Radar studies of the solar system...

Mar 11, 2008 07:50

I found an article on using SOHO to predict solar storms within an hour of onset.

http://www.space.com/scienceastronomy/080219-soho-radiation.html

(Of course, I liked this article for the following quote: SOHO, launched in 1995, has been near death more than once, but clever engineers, working with the equivalent of electronic duct tape and more than a dash of luck, have kept it running well beyond its expected lifetime.)

I read an article in one of the IEEE journals about some research that the Navy was proposing on this. I seem to remember that some folks from Lincoln Labs (maybe) had taken a bunch of radar cross section data of the sun in the 60s and 70s. The project was shut down after about a decade. Now the NRL folks are going back and saying that radar may be a useful tool for characterizing and predicting solar storm onset, particularly when they involve coronal mass ejections (the really big storms).

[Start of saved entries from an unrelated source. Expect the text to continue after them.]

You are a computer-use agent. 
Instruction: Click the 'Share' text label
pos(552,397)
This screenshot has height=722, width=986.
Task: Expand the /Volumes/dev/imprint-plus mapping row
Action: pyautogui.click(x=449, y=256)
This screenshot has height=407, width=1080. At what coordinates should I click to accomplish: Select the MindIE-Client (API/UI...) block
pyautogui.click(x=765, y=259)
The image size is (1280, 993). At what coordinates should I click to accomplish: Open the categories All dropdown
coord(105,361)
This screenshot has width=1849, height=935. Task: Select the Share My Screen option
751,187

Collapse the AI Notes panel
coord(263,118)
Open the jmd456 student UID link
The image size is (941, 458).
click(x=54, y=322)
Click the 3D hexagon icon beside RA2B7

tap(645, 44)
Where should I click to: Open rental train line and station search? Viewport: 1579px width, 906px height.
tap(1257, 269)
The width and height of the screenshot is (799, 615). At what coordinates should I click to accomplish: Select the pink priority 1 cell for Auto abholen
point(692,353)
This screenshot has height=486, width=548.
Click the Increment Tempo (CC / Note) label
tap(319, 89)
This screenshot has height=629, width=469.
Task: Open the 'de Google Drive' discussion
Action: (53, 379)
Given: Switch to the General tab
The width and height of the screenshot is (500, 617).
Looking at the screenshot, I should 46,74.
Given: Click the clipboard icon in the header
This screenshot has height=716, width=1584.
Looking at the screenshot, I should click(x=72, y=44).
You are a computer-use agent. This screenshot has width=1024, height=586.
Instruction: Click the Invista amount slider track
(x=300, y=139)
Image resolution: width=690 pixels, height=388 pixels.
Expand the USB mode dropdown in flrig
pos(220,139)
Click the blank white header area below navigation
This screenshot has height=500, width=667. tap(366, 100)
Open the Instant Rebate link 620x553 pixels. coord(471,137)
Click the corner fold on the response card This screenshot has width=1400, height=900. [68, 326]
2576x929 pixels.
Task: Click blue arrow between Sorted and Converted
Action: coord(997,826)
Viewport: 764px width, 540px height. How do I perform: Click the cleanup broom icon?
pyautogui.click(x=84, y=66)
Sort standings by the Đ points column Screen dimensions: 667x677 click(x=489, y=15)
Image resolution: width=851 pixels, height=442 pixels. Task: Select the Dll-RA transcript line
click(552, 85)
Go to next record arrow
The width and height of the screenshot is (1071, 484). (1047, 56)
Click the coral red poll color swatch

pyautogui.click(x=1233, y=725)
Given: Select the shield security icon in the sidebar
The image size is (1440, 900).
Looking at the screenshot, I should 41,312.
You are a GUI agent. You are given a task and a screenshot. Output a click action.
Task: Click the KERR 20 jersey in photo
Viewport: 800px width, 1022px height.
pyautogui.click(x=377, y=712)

(Unfortunately, I can't find anything after 2003 when they were proposing the project, so I don't know if it ever went anywhere.)

I wonder how the two methods compare. The article about SOHO seems to indicate that there is an hour between the forecast and event. However, I got the impression that the Navy folks could tell a lot farther ahead of time than that. Electromagnetic waves take 16 minutes to travel to the sun and back from earth. I think they need 2-3 samples to tell for sure, so they could potentially tell within a half hour of a flare event if it was heading toward earth, it's velocity, etc.

Of course, RCS may have a lack of resolution, making it hard to tell precise details about storm onset. You also have to have a very large radar constantly pointing at the sun...which I don't know that they do at this point because the previously used facility was dismantled. On the other hand, if SOHO doesn't last much longer, the method requiring it's use may not be horribly useful unless they launch another satellite.

Speaking of radar, NASA has a cool video of some radar imagine done of the south polar region of the moon. But if you want to know what's underneath the lunar surface, you'll have to talk to these guys. (Incidentally, one of them is the same person who was proposing looking at solar radar reflections, mentioned above, which is how I found it. The NASA one just landed in my box a few days ago.)